New Side-Channel Attacks Impacting Modern CPUs: Collide+Power, Downfall, and Inception
August 9, 2023
Cybersecurity researchers have unveiled three new side-channel attacks that could potentially compromise modern Central Processing Units (CPUs) and leak sensitive information. The attacks, named Collide+Power (CVE-2023-20583), Downfall (CVE-2022-40982), and Inception (CVE-2023-20569), follow the discovery of a fresh security vulnerability affecting AMD's Zen 2 architecture-based processors, known as Zenbleed (CVE-2023-20593).
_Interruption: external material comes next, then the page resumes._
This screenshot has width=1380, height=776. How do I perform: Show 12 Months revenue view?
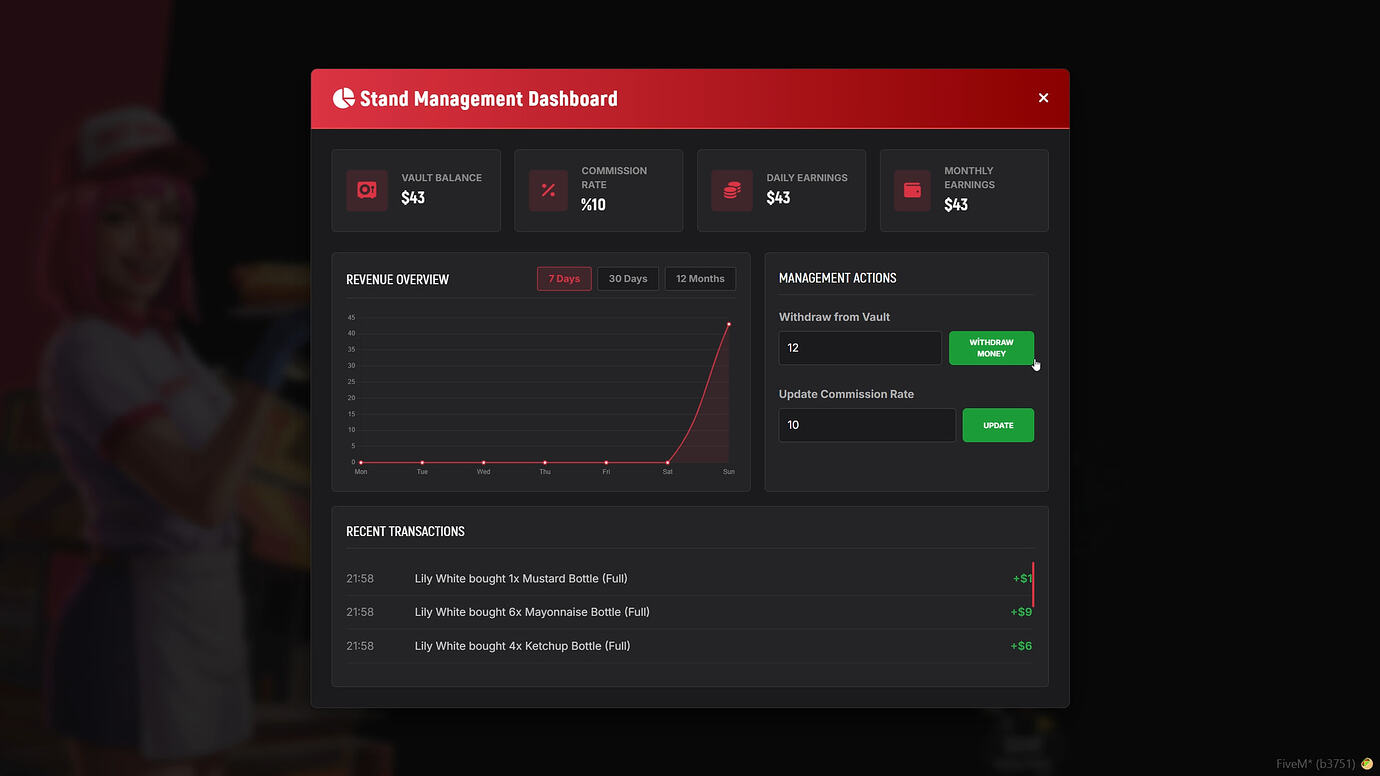[x=700, y=279]
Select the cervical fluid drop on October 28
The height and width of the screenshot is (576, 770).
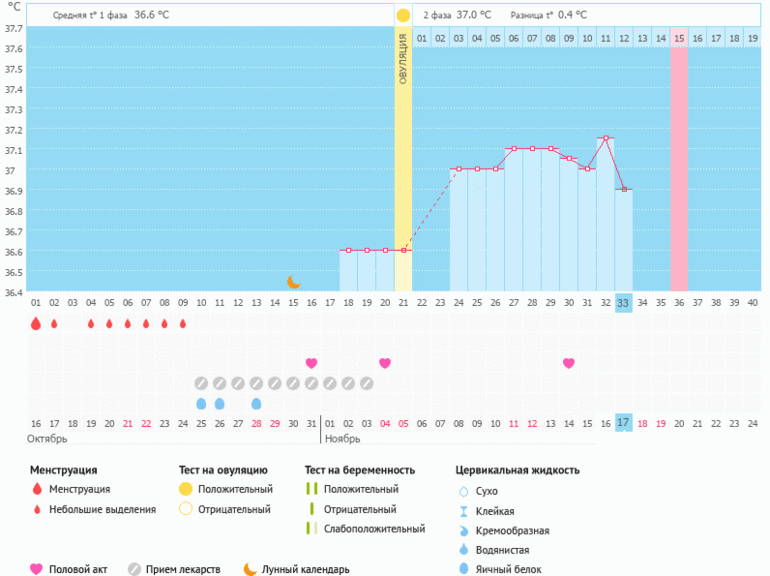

Daniel Moghimi, a senior research scientist at Google, explained that Downfall attacks exploit a critical weakness present in billions of modern processors used in personal and cloud computers. This vulnerability allows a user to access and steal data from other users sharing the same computer. In a potential attack scenario, a malicious app installed on a device could employ this method to steal sensitive data such as passwords and encryption keys, effectively bypassing Intel's Software Guard eXtensions (SGX) protections.
The issue originates from the memory optimization features implemented by Intel in its processors, particularly those with AVX2 and AVX-512 instruction sets. This allows untrusted software to circumvent isolation barriers and access data stored by other programs. The data breach is accomplished through two transient execution attack techniques, Gather Data Sampling (GDS) and Gather Value Injection (GVI), the latter combining GDS with Load Value Injection (LVI).
Intel has categorized Downfall (also known as GDS) as a medium severity flaw that could lead to information disclosure. The company is releasing a microcode update to address the issue, although it may result in a 50% performance reduction.
In related news, the chipmaker is also working to fix a number of flaws, including a privilege escalation bug in the BIOS firmware for some Intel(R) Processors (CVE-2022-44611) that arises from improper input validation. A remote attacker within Bluetooth proximity to the victim device can corrupt BIOS memory by sending malformed Human Interface Device Report structures, according to Jeremy Boone, a security researcher at NCC Group.
Concurrently, there's Inception, a transient execution attack that leaks arbitrary kernel memory on all AMD Zen CPUs, including the latest Zen 4 processors. Inception manipulates the transient control-flow of return instructions on all AMD Zen CPUs, combining Phantom speculation (CVE-2022-23825) and Training in Transient Execution (TTE) to allow for information disclosure similar to branch prediction-based attacks like Spectre-V2 and Retbleed. AMD has provided microcode patches and other mitigations, stating that the vulnerability is only potentially exploitable locally, such as via downloaded malware, and recommends customers employ security best practices, including running up-to-date software and malware detection tools.
The final side-channel attack is an unusual software-based method named Collide+Power, which could be used to leak arbitrary data across programs and from any security domain. This problem arises from shared CPU components, like the internal memory system, combining attacker data and data from any other application, resulting in a combined leakage signal in the power consumption. Mitigations must be deployed at a hardware level to prevent the exploited data collisions or at a software or hardware level to prevent an attacker from observing the power-related signal.